The leadership dysfunction goes deeper than Hawkins alone. Board President Katherine Cooper has been accused of violating the Brown Act for attacking critics outside official meetings. Parents have testified that Hawkins coached allies to undermine Griese, misrepresented safety incidents, and ignored bullying concerns after cutting counselor positions. The district even sued twelve parents over IEP disputes—a stunning choice for a district supposedly committed to “collaboration.” And let’s not forget the push for a $190 million bond sold to voters with fear-based messaging, or the fact that 33 letters from parents at Emblem Academy reportedly went unanswered over two years.
Despite these mounting failures, Hawkins recently announced she’ll retire on July 1, 2026, citing personal hardships and family milestones. Those hardships deserve sympathy. But the timing is hard to ignore. The district is falling apart, she finally lost the board, and she wants out before accountability arrives.
Ironically, I don’t even have a dog in this fight anymore. My kid isn’t in SUSD. But I warned friends—including one who lives right across from Bridgeport—that under no circumstances should they send their child to SUSD unless they want them to be illiterate and confused about their own biology. That might sound harsh, but it’s the ecosystem SUSD has cultivated.
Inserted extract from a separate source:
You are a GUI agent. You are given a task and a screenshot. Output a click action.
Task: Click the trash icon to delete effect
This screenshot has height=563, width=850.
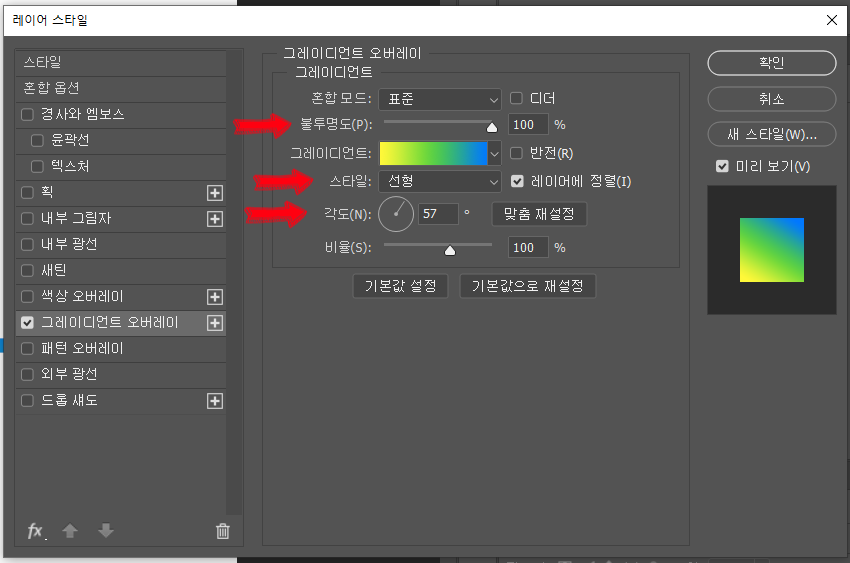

So what should Saugus Union do now?
First, the board should place Hawkins on administrative leave. She has spent years crafting policies that protect her from consequences, but California law still allows a superintendent to be removed by a simple majority vote of no confidence. She is not untouchable, no matter how loudly she insists she is. With leadership like this, who needs saboteurs? The results speak for themselves. Don’t let her make things worse than they already are.
Second, the district cannot hire internally. After eight years of Hawkins promoting ideological allies and loyalists, the pipeline is too compromised to produce a competent successor that can try to unring the bell. Bringing in an outsider—someone with no ties to the existing dysfunction—is the only way forward.
Third, a real independent audit is long overdue. Not a friendly internal review or a sanitized board summary, but a comprehensive investigation into spending, safety failures, the email deletion policy, social media censorship, high staff turnover, and the quiet talks with developers about the Santa Clarita Elementary site, a campus Hawkins spent around $16 million refurbishing, only to close it. And now you have a closed-door meeting with a developer to discuss demoing the school and putting up what condos?
Finally, the district needs to rediscover the basics: keeping kids safe, teaching them to read, enforcing real consequences for real misconduct, and treating parents as partners rather than nuisances. SEL worksheets and buzzwords won’t fix what’s broken. Competence will.
Santa Clarita deserves better than wandering children, collapsing literacy rates, runaway staff turnover, and ideological experiments disguised as education policy. The slow-motion collapse of SUSD isn’t a mystery—it’s the predictable outcome of a district that stopped prioritizing its most important responsibility: the kids.